(Rows on where the targets appear)
--*--

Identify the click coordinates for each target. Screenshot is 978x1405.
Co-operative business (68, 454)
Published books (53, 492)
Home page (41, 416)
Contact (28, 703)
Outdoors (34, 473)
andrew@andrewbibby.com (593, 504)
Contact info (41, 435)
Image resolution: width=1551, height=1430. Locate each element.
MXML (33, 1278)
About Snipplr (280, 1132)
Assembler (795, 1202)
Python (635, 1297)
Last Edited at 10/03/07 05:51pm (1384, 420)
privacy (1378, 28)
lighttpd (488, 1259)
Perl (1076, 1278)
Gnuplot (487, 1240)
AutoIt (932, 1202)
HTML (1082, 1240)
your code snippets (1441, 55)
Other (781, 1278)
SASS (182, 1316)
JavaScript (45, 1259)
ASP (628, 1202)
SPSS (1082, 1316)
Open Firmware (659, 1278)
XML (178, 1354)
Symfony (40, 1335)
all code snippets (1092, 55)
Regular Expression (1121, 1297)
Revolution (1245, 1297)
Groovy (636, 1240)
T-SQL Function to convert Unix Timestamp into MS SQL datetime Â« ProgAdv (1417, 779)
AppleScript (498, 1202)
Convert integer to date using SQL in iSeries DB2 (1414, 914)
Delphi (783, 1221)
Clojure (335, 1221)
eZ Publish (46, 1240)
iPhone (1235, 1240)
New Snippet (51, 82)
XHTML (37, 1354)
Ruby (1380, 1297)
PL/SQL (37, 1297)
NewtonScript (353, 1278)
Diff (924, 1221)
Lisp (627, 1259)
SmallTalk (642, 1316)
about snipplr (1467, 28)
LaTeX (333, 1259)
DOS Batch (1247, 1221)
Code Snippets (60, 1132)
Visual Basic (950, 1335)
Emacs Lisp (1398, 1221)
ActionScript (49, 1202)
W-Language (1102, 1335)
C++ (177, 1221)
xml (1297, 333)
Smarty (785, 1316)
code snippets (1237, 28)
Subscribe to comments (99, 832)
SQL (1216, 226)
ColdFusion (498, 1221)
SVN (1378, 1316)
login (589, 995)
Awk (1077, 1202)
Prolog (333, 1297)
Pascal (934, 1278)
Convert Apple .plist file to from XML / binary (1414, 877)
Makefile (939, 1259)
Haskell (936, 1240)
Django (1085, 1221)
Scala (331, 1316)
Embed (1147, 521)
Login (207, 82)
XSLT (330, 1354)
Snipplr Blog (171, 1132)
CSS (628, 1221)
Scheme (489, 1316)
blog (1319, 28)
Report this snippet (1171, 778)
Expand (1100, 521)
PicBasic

--*--

§ Challenge
Turn every item above into a numbered list and omit any blank lines.

§ The answer
1. Identify the click coordinates for each target. Screenshot is 978x1405.
2. Co-operative business (68, 454)
3. Published books (53, 492)
4. Home page (41, 416)
5. Contact (28, 703)
6. Outdoors (34, 473)
7. andrew@andrewbibby.com (593, 504)
8. Contact info (41, 435)
9. Image resolution: width=1551, height=1430. Locate each element.
10. MXML (33, 1278)
11. About Snipplr (280, 1132)
12. Assembler (795, 1202)
13. Python (635, 1297)
14. Last Edited at 10/03/07 05:51pm (1384, 420)
15. privacy (1378, 28)
16. lighttpd (488, 1259)
17. Perl (1076, 1278)
18. Gnuplot (487, 1240)
19. AutoIt (932, 1202)
20. HTML (1082, 1240)
21. your code snippets (1441, 55)
22. Other (781, 1278)
23. SASS (182, 1316)
24. JavaScript (45, 1259)
25. ASP (628, 1202)
26. SPSS (1082, 1316)
27. Open Firmware (659, 1278)
28. XML (178, 1354)
29. Symfony (40, 1335)
30. all code snippets (1092, 55)
31. Regular Expression (1121, 1297)
32. Revolution (1245, 1297)
33. Groovy (636, 1240)
34. T-SQL Function to convert Unix Timestamp into MS SQL datetime Â« ProgAdv (1417, 779)
35. AppleScript (498, 1202)
36. Convert integer to date using SQL in iSeries DB2 (1414, 914)
37. Delphi (783, 1221)
38. Clojure (335, 1221)
39. eZ Publish (46, 1240)
40. iPhone (1235, 1240)
41. New Snippet (51, 82)
42. XHTML (37, 1354)
43. Ruby (1380, 1297)
44. PL/SQL (37, 1297)
45. NewtonScript (353, 1278)
46. Diff (924, 1221)
47. Lisp (627, 1259)
48. SmallTalk (642, 1316)
49. about snipplr (1467, 28)
50. LaTeX (333, 1259)
51. DOS Batch (1247, 1221)
52. Code Snippets (60, 1132)
53. Visual Basic (950, 1335)
54. Emacs Lisp (1398, 1221)
55. ActionScript (49, 1202)
56. W-Language (1102, 1335)
57. C++ (177, 1221)
58. xml (1297, 333)
59. Smarty (785, 1316)
60. code snippets (1237, 28)
61. Subscribe to comments (99, 832)
62. SQL (1216, 226)
63. ColdFusion (498, 1221)
64. SVN (1378, 1316)
65. login (589, 995)
66. Awk (1077, 1202)
67. Prolog (333, 1297)
68. Pascal (934, 1278)
69. Convert Apple .plist file to from XML / binary (1414, 877)
70. Makefile (939, 1259)
71. Haskell (936, 1240)
72. Django (1085, 1221)
73. Scala (331, 1316)
74. Embed (1147, 521)
75. Login (207, 82)
76. XSLT (330, 1354)
77. Snipplr Blog (171, 1132)
78. CSS (628, 1221)
79. Scheme (489, 1316)
80. blog (1319, 28)
81. Report this snippet (1171, 778)
82. Expand (1100, 521)
83. PicBasic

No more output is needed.